Government lawyers have simplified Universal Credit legislation using Agile service development principles
Government lawyers have simplified Universal Credit legislation, from several textbooks worth to just over 100 pages

The Government’s digital agenda may not seem to have much to do with legislation. But many of the areas in which Government interacts with its citizens have their foundations in legislation, from the moment a child’s birth is registered and for the rest of their lives as citizens. The law – particularly Acts of Parliament and statutory instruments – might be thought of as a barrier to digital delivery. It evokes images of reams of ancient fusty paper, containing out of date, hard to understand technical language.

The Government is working to change that, with the Good Law Project run by the Office of the Parliamentary Counsel, modernising the law to make it more usable and accessible to people in the 21st century and driving digitisation of the statute book by the National Archives. Part of this is about making the language that law uses simpler. But it is also about ensuring that law enables fast and easy digital delivery of the services provided by Government. Lawyers in the Government Legal Department advising the Department for Work and Pensions (DWP) had to consider this recently, when they came to draft the legislation to implement a major welfare reform, Universal Credit (UC).

...this is about making the language that law uses simpler. But it is also about ensuring that law enables fast and easy digital delivery of the services provided by Government.

The task

UC is a key transformational welfare reform for DWP – within this new system, six separate benefits and tax credits are removed, merging disconnected in and out of work systems into one integrated system for working age people to reduce the barriers to work. The new service will ultimately be delivered primarily through digital channels, enabling users of the technology to access and manage UC via mobile devices and multiple digital channels and enabling DWP to take innovative approaches to helping claimants into work.

The benefits system is created by legislation. Hundreds of pages of primary and secondary legislation set out in detail what current claimants are entitled to get through benefits. Much of the legislation was drafted many years ago and is now difficult to follow and to understand. It can be hard to make sense of even if you are a benefits specialist!

In a digital world, benefits legislation still needs to respond to complex and rapidly changing personal circumstances that can impact on a claimant’s benefit amount, but in a way which is simple and clear. Delivering UC via digital channels also offers the prospect of higher levels of automated processing which was not anticipated in older legislation. As Bridget Hornibrook, the main drafting lawyer at DWP Legal Advisers on the UC secondary legislation, says, “expectations were high for UC and it was clear that, as drafters, we had to deliver something different”.

How we went about it

The starting point for lawyers was to ask their policy and operational colleagues who were designing and implementing UC what they liked about the law – and what they disliked. The outcome was interesting. They liked practical provisions, such as formulae and also provisions containing tables and steps that help the user navigate the legislation. And they disliked cross-references to other legislation, which required the user to go off and search for that legislation, and they particularly disliked language such as “subject to” and “for the purposes of”. In short, the demand from those implementing and those drafting was for plain language.
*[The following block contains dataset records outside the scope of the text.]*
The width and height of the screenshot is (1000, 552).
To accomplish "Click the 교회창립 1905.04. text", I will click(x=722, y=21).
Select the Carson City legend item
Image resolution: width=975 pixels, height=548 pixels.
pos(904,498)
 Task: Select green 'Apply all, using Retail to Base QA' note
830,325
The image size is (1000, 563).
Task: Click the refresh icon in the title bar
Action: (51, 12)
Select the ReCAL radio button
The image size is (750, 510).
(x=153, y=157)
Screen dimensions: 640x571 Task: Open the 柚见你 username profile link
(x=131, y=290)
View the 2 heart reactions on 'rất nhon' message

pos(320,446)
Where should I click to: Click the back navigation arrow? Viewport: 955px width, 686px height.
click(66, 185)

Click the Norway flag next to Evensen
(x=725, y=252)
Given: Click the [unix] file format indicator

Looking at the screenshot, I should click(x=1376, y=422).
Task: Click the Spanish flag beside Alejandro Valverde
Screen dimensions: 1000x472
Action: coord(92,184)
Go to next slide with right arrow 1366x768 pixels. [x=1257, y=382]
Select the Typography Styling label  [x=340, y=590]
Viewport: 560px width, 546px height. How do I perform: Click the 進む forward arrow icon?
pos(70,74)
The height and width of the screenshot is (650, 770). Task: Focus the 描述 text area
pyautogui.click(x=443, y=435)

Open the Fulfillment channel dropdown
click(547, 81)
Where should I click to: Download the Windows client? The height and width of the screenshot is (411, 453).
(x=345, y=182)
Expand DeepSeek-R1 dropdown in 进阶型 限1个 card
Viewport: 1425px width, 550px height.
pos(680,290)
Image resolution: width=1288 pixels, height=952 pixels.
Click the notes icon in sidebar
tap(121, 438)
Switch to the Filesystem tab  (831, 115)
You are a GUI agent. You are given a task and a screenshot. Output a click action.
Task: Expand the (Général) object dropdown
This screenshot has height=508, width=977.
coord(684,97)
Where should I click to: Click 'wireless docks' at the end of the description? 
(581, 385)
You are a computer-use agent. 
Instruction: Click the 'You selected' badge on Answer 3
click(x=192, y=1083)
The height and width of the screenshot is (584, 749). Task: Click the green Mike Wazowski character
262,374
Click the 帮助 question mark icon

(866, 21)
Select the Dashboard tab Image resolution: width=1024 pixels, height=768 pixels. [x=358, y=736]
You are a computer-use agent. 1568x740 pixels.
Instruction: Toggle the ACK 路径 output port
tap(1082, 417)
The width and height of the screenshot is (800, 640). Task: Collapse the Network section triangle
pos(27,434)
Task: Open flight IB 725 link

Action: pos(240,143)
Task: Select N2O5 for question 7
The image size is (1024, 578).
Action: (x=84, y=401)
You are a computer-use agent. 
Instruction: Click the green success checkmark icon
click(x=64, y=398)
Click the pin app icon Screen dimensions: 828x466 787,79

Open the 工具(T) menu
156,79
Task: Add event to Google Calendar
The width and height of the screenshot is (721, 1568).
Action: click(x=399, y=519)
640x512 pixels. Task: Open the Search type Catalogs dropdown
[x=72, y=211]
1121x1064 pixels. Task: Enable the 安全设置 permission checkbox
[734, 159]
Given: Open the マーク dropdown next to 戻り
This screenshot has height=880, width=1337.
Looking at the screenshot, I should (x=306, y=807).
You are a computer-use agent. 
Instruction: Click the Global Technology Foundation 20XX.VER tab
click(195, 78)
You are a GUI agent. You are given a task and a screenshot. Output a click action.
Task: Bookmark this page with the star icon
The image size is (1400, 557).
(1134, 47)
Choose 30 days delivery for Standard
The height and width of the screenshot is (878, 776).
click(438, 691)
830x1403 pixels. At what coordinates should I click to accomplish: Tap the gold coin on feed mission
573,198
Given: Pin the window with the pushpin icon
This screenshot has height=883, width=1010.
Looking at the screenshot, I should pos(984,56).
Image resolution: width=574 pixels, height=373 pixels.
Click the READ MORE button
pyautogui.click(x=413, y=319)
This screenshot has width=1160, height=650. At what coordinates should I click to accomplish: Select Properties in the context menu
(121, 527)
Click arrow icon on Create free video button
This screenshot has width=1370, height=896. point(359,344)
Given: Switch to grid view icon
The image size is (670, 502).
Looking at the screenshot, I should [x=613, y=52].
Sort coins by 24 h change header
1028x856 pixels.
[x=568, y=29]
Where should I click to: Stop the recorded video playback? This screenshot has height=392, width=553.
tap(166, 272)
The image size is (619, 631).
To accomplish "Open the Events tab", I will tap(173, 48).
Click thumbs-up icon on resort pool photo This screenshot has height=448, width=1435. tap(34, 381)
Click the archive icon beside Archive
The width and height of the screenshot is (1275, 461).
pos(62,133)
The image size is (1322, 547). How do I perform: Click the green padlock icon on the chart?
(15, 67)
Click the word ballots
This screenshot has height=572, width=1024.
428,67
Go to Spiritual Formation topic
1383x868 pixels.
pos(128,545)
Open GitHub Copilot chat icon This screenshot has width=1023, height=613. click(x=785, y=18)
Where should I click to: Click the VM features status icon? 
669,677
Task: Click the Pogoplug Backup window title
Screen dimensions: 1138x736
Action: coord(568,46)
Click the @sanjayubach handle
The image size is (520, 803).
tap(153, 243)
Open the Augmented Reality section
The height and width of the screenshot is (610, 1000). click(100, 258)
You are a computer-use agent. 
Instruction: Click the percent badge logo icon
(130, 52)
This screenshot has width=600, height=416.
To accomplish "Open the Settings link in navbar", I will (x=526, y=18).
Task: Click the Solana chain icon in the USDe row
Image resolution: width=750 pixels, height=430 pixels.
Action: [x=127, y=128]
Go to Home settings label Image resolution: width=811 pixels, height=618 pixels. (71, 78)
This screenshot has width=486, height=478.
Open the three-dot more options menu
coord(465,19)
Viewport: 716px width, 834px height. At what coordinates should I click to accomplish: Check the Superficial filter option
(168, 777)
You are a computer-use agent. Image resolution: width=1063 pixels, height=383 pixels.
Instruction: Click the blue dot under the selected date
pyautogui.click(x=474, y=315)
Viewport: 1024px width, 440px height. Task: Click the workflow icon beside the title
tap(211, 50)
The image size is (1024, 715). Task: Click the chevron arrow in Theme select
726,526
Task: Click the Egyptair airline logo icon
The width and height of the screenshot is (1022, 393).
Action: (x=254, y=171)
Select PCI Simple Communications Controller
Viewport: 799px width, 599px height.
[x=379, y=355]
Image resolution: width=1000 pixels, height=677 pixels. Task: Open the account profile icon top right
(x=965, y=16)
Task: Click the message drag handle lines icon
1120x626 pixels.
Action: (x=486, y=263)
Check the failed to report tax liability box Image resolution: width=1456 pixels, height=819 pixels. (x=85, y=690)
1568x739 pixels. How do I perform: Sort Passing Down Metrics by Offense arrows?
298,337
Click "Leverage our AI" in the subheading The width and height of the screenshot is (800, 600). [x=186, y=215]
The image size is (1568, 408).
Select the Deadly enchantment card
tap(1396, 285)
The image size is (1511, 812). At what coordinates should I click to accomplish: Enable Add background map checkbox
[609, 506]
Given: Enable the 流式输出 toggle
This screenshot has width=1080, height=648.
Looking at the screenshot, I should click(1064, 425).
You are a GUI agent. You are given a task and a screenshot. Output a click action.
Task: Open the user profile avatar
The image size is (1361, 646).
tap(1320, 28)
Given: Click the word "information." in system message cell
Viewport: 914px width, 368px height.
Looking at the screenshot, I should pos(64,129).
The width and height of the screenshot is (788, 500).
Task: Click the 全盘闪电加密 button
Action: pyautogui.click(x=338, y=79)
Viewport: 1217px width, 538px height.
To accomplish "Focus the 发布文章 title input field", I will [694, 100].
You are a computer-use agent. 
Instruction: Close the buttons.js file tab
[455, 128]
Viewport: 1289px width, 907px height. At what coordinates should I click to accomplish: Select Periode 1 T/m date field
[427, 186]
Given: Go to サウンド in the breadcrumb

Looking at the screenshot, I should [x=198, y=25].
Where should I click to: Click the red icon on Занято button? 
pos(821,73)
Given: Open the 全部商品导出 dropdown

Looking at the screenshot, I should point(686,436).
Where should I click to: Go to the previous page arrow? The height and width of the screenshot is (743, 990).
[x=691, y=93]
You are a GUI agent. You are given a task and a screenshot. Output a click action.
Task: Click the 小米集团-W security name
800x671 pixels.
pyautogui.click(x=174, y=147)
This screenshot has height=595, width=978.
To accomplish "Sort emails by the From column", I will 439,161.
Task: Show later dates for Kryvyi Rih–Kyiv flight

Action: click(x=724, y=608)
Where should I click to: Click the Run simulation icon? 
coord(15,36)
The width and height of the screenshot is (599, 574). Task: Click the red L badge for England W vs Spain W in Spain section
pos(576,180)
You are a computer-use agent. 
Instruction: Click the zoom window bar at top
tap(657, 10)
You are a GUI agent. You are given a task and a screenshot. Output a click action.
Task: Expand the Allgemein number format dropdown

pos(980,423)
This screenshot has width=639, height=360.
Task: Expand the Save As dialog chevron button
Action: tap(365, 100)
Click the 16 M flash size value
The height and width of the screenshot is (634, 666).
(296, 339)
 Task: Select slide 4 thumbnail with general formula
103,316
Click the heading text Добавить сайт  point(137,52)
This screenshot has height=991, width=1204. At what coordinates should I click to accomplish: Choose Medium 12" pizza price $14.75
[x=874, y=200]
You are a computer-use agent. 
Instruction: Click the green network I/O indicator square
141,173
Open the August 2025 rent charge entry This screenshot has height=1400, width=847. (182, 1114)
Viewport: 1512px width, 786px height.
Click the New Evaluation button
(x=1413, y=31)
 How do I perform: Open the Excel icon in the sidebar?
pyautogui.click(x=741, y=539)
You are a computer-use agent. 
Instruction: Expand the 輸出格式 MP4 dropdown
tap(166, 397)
Taking those principles as their guiding light, lawyers set about reducing the hundreds of pages of existing legislation to something more manageable. The structure of the law was carefully designed to make it easy to read – for all readers. The main secondary legislation was given “signposts” with a clear explanation of what each part of the legislation does, so as to aid the user. That user could be a systems designer working on implementation or a lay person wondering how UC works. Even such apparently simple steps were not without controversy - surprisingly perhaps to the non-lawyer, that kind of thing is unusual in the law and it was the subject of further discussion between lawyers in and outside Government.

Aside from clarity, the other issue for the legislation to address was the need to reconcile the legislation with the needs of a primarily digital service. In a modern and digitally integrated service such as UC, many of the interactions between claimants and the service will be undertaken digitally and, therefore, remotely rather than face to face in a benefit office. Lawyers drafting the legislation needed to reconcile that kind of functionality with the need for a legal framework which:

  • is fair to claimants;
  • permits DWP staff to intervene in decisions where necessary; and
  • provides an appropriate audit trail for the correction of error and the prosecution of fraud.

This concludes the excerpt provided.